Aim of the task => Write out exactly the lines from the line that contains "Where should I click to: Clear" through the final line of the listing below, and no others.

++++++++++

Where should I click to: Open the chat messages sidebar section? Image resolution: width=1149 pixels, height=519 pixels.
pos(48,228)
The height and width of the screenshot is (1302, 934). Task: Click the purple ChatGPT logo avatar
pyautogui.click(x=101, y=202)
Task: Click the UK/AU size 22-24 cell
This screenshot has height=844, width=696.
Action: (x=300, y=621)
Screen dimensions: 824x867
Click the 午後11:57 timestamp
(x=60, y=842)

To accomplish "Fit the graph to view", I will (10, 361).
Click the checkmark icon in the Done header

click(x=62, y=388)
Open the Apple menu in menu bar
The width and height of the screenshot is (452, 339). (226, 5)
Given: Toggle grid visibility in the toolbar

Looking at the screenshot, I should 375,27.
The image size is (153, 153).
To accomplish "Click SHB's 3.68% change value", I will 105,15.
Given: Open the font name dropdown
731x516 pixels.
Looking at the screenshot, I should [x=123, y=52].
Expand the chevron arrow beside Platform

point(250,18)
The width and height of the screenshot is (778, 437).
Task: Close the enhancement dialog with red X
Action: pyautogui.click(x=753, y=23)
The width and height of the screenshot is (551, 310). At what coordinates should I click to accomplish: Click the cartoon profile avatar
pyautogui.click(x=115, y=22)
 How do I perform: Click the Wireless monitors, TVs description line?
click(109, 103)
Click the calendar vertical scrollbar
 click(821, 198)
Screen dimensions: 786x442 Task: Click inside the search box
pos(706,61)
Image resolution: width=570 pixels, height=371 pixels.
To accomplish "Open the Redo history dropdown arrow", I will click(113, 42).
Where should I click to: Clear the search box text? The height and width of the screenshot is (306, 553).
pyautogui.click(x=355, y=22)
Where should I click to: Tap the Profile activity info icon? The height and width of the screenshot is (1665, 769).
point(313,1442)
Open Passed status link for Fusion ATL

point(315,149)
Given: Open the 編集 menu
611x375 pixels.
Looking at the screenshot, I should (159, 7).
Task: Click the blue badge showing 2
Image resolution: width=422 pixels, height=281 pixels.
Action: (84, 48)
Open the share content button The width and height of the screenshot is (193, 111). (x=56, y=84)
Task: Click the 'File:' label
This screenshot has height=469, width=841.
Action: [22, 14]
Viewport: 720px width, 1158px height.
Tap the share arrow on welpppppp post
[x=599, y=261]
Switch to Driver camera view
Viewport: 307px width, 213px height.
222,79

++++++++++

Reply =>
Where should I click to: Clear the search box text? The height and width of the screenshot is (306, 553).
pyautogui.click(x=355, y=22)
Where should I click to: Tap the Profile activity info icon? The height and width of the screenshot is (1665, 769).
point(313,1442)
Open Passed status link for Fusion ATL

point(315,149)
Given: Open the 編集 menu
611x375 pixels.
Looking at the screenshot, I should (159, 7).
Task: Click the blue badge showing 2
Image resolution: width=422 pixels, height=281 pixels.
Action: (84, 48)
Open the share content button The width and height of the screenshot is (193, 111). (x=56, y=84)
Task: Click the 'File:' label
This screenshot has height=469, width=841.
Action: [22, 14]
Viewport: 720px width, 1158px height.
Tap the share arrow on welpppppp post
[x=599, y=261]
Switch to Driver camera view
Viewport: 307px width, 213px height.
222,79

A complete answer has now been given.